Recently, a good blogosphere friend of mine, Carrie of Carrie on Vegan (soon to be Carrie on Living), came out as no longer vegan. I was not only proud and inspired by her honesty and authenticity as a health-conscious blogger, but was simultaneously touched and outraged by some of the words in the comments section of her post. I’ve been vegan for 5 years this August. In 5 years I’ve not consciously consumed any meat, eggs, or dairy products and have chosen to eliminate other sources of animal based items from my life. In 5 years, I’ve sharpened my own personal philosophy of veganism into something I feel is finally tangible and concrete, and I’ve recently edited my “Why Vegan?!” and “Vegan Manifesto” sections on the blog to reflect that. These changes, coupled with Carrie’s recent post got me to thinking: where do I personally stand on vegans versus non vegans and the vegan/non-vegan debate? How do I personally feel about people who aren’t vegan?!
So, dear readers and friends–I feel the need to kick down the closet door for the second time in my life.
I am a live and let live vegan.
Let me clarify: while I choose not to eat meat, dairy, eggs, or honey; avoid wearing fur and leather; and buy skin care and beauty products that don’t contain any of the above and that aren’t animal tested I won’t judge you if you do. As I vegan, I seek to put my dollar into products and foods that I want to consume. In doing this, I hope that my existence and that of other vegans can enact change by creating a demand for more sustainably produced plant based foods and products.

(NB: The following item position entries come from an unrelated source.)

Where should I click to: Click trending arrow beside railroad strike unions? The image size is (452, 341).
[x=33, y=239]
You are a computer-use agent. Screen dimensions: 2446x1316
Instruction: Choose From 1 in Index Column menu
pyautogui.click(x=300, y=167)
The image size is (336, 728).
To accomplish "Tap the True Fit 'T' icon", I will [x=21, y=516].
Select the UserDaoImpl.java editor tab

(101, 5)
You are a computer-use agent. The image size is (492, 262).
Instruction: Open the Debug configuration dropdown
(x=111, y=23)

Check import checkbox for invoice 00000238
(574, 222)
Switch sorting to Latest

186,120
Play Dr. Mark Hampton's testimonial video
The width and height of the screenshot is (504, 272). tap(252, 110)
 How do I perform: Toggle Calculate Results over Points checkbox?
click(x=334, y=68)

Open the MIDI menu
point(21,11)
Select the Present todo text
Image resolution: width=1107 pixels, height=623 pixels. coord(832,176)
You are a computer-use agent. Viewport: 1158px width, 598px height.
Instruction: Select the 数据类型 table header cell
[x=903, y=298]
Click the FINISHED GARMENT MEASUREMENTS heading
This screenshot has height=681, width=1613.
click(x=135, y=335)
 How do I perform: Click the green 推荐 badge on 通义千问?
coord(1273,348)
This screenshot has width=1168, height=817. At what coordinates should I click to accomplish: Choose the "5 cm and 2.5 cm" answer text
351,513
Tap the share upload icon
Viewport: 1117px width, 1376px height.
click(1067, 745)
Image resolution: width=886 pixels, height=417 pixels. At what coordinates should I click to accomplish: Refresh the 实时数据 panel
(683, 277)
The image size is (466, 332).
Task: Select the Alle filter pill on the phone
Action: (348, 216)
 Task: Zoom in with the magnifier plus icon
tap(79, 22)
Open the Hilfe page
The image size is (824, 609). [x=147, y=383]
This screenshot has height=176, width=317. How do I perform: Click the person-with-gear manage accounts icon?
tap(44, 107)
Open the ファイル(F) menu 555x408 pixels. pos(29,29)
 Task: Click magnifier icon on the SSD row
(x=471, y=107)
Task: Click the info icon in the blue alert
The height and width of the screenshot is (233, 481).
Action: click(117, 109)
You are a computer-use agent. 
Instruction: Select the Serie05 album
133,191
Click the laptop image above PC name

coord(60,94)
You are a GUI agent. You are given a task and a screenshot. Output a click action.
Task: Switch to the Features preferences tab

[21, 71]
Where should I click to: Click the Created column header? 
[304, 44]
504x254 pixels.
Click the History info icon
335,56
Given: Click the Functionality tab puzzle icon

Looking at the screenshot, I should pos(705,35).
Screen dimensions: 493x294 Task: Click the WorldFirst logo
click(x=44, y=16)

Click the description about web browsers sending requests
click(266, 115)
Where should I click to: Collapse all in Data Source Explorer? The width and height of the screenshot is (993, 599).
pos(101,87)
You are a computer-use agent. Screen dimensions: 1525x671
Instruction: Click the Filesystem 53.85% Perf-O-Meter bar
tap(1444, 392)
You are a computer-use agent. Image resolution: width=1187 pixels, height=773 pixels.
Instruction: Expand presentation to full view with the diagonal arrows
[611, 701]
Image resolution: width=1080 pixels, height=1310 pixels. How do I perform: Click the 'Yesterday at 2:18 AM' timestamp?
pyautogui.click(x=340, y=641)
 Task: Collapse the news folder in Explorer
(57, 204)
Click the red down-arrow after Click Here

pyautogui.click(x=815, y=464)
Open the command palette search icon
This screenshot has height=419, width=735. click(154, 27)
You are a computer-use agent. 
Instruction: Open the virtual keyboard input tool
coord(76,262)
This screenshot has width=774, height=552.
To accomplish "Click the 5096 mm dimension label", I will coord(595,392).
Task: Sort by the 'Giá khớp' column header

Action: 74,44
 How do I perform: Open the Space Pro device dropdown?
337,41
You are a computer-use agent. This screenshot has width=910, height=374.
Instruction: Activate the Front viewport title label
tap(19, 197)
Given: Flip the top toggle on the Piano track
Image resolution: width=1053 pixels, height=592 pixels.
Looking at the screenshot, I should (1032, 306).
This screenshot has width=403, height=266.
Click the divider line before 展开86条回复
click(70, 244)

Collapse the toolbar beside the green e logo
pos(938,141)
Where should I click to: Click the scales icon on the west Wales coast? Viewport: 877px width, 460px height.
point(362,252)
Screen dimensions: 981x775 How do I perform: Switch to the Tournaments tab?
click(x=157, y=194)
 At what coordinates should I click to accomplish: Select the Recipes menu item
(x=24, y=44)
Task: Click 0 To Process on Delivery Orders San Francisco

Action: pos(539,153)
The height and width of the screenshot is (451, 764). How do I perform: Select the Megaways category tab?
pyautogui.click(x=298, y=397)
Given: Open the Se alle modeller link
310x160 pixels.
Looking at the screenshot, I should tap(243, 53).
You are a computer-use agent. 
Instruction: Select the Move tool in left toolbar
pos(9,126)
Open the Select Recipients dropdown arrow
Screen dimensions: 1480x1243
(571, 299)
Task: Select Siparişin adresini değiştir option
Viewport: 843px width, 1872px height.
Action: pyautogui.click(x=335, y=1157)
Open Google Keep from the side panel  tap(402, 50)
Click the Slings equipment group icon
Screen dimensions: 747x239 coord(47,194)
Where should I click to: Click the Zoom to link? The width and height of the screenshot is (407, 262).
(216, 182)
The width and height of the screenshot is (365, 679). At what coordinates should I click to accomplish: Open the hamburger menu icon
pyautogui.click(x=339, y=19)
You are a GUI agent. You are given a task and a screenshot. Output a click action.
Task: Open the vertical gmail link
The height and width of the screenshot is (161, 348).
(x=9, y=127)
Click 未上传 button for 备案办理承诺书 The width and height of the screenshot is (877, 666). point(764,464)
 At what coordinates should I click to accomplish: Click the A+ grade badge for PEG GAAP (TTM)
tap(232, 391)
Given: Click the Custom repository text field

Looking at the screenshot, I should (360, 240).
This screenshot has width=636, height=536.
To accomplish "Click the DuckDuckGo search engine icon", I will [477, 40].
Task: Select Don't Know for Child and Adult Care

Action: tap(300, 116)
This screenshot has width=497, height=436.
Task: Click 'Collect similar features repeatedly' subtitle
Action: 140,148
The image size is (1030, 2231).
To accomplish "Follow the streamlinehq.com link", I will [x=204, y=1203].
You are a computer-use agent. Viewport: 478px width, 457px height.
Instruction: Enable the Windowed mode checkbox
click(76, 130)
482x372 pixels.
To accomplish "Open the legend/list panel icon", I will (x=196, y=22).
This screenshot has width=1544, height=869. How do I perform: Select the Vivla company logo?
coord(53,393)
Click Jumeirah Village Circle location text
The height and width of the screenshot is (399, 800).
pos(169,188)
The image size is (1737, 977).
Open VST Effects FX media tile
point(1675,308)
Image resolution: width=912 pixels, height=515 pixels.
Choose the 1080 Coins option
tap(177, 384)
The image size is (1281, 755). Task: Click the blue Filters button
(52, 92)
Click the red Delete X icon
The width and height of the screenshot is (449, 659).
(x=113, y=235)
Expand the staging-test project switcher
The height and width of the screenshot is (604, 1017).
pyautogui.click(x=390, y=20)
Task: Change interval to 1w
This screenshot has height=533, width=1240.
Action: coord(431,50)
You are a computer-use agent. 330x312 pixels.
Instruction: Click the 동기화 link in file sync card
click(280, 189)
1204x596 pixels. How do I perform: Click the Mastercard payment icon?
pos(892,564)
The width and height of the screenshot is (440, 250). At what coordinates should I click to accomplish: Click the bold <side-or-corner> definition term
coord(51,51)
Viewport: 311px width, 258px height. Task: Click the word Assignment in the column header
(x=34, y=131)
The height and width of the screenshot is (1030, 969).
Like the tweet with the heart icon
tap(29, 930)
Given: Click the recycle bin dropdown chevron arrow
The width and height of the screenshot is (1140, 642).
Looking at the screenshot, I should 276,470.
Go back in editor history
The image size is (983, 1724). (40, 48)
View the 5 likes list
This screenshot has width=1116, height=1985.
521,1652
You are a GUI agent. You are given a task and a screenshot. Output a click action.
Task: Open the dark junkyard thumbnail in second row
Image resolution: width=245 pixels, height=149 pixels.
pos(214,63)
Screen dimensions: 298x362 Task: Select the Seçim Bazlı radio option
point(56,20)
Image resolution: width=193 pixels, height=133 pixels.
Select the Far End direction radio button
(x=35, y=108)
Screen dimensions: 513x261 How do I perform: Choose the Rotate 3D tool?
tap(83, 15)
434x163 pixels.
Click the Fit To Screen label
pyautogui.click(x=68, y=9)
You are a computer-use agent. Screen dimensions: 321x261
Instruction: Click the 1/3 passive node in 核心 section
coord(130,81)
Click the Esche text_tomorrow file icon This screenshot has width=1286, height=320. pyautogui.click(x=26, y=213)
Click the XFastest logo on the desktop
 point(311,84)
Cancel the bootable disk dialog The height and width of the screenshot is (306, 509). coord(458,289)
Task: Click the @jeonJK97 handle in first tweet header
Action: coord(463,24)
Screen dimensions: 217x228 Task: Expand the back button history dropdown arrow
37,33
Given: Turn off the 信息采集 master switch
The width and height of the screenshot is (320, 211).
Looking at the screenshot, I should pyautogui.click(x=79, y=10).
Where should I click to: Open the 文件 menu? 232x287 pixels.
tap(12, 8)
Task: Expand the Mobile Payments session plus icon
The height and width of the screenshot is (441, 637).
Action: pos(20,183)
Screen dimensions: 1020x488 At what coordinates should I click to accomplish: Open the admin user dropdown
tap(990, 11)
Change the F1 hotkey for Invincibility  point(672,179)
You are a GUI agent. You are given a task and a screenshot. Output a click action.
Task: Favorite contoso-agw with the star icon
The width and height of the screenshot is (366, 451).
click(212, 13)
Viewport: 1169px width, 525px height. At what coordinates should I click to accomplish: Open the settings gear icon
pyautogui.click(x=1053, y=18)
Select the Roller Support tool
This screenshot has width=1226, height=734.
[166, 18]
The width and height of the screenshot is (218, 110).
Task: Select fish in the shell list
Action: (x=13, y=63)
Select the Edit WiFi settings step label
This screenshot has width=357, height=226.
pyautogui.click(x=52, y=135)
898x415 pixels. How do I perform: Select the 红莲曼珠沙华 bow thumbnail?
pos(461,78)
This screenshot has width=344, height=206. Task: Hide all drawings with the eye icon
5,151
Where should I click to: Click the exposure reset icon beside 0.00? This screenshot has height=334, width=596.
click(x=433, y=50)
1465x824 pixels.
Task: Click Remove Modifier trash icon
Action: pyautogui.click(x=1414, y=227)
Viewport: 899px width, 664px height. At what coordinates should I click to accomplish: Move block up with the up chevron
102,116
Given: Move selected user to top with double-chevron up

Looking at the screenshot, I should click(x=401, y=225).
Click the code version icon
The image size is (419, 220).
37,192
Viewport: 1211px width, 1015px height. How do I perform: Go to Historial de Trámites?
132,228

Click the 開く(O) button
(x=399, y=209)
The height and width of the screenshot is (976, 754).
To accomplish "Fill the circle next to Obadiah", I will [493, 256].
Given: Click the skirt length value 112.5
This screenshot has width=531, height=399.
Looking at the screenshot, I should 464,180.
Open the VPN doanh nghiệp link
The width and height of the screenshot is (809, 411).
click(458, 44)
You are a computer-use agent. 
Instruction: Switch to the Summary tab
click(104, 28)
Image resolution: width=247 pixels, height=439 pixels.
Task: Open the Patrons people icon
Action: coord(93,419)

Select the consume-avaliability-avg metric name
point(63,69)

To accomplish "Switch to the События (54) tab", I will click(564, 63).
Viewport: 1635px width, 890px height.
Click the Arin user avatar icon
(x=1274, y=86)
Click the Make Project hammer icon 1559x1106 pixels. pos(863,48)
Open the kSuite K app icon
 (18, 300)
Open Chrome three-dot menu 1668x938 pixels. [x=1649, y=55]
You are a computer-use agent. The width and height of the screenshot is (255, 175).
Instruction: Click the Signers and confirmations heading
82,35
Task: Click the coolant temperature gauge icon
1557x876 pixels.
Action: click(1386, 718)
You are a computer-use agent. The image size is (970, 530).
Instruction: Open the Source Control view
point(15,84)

I 100% stand by the articles I’ve written (and likely will continue to write) here on the blog that have been political–that have engaged some of the benefits of veganism and those that have blatantly attacked the meat and dairy industries. I am vegan because I don’t agree with these industries, what they do to animals or what they do to the workers who are employed by them. I think that everyone can benefit from adding more plant based foods to their diets because not only are they delicious but they’re incredibly healthful, and those benefits can’t be overlooked no matter what other foods you choose to eat. I’ve posted before about how vegans and non vegans alike can learn from each other and establish wider dialogues rather than arguments surrounding unjust and exploitative systems that take advantage of the environment, animals, workers, and consumers. Most of the people who have seen the horror and intricacies of factory farming aren’t comfortable with and wouldn’t want to financially support such an industry. For vegans and non-vegans alike, I believe this is a source of common ground.
I am a live and let live vegan.
For me, veganism is so much more about what I can do to fight these things and personally not contribute to them rather than critiquing or analyzing what happens to be on my or anyone else’s plate at any given moment. I’m lucky to have people in my life who are as supportive and interested in my vegan lifestyle as they are in the foods that work for them, their bodies, and their taste buds. I know what works for mine, you know what works for yours and the less we judge each other the closer we’ll get to enacting real and lasting change regardless of where we fall on the plant based foods spectrum.